WHAT IS NEEDED: Give the number of lines below that contain the string "name", and no other text.

Stored data entries:
——
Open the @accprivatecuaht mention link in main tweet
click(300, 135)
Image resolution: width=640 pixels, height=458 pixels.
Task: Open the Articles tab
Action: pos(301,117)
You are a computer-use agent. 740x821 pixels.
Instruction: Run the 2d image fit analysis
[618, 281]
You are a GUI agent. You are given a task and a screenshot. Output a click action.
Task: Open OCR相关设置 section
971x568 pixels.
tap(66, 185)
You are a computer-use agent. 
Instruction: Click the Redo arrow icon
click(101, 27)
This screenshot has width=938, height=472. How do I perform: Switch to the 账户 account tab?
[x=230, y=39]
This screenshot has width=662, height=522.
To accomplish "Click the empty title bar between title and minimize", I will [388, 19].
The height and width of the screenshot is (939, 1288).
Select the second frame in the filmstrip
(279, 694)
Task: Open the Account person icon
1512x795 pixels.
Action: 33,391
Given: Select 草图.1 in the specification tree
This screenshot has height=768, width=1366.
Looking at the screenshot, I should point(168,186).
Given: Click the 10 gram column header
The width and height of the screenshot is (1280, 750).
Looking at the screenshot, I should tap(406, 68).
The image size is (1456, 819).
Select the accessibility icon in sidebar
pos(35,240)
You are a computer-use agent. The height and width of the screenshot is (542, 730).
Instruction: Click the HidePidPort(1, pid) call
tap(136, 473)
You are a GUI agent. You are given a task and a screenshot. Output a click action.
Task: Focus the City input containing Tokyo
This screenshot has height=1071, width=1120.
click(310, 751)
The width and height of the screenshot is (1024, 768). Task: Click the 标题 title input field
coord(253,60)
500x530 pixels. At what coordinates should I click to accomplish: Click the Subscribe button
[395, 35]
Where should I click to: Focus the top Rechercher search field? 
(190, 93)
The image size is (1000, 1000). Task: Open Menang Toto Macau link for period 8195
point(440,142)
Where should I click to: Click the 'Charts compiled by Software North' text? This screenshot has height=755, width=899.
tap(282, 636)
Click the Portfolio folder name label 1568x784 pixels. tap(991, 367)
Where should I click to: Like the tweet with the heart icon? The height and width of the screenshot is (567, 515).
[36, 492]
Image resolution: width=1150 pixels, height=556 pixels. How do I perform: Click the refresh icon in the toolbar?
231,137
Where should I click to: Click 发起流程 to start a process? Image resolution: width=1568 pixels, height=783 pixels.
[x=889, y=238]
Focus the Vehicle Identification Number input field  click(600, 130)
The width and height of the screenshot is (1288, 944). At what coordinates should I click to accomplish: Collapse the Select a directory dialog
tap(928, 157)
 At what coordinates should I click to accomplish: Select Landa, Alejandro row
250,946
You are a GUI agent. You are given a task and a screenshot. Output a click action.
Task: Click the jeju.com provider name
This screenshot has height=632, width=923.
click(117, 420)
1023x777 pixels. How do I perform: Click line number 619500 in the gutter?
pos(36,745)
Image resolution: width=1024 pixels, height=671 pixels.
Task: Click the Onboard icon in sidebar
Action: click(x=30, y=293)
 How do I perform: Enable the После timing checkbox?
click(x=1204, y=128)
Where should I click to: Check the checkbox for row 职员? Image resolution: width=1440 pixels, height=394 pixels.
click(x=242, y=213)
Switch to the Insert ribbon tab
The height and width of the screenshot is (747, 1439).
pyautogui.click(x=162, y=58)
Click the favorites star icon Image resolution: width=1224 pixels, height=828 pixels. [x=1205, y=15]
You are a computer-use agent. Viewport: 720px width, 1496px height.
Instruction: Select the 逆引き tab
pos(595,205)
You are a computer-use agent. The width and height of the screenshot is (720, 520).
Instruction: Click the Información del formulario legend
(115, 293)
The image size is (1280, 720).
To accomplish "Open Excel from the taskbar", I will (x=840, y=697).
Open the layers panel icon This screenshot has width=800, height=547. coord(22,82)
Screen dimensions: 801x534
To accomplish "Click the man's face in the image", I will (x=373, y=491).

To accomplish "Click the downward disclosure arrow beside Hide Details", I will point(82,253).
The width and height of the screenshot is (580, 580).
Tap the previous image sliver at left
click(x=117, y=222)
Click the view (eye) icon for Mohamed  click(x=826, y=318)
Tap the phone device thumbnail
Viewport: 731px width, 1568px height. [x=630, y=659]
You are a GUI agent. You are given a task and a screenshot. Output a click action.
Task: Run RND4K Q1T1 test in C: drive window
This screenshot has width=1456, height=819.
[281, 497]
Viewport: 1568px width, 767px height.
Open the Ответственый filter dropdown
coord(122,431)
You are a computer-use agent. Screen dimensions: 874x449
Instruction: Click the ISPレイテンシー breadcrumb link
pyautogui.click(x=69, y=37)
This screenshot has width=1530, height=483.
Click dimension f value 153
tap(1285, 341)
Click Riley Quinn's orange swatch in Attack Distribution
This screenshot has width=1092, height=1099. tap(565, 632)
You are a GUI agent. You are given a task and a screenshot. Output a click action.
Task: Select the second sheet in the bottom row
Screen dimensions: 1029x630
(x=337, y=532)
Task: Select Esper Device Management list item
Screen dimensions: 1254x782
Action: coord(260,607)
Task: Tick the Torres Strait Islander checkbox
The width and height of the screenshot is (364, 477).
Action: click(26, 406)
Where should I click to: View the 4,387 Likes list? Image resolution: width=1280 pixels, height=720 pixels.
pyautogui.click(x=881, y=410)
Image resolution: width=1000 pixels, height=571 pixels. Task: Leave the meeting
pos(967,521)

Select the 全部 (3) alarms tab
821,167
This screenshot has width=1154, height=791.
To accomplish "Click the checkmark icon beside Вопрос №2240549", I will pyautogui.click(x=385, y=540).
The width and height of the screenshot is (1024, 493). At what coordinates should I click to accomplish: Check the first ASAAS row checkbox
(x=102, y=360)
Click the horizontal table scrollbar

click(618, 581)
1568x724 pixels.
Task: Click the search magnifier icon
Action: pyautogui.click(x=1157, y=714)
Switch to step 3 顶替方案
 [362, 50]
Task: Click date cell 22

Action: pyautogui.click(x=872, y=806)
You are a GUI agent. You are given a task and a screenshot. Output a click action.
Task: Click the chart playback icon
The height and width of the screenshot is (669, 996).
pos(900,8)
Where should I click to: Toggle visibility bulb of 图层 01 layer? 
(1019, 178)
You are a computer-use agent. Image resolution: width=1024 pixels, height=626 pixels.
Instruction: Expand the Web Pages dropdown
——
FINISHED EXERCISE: 2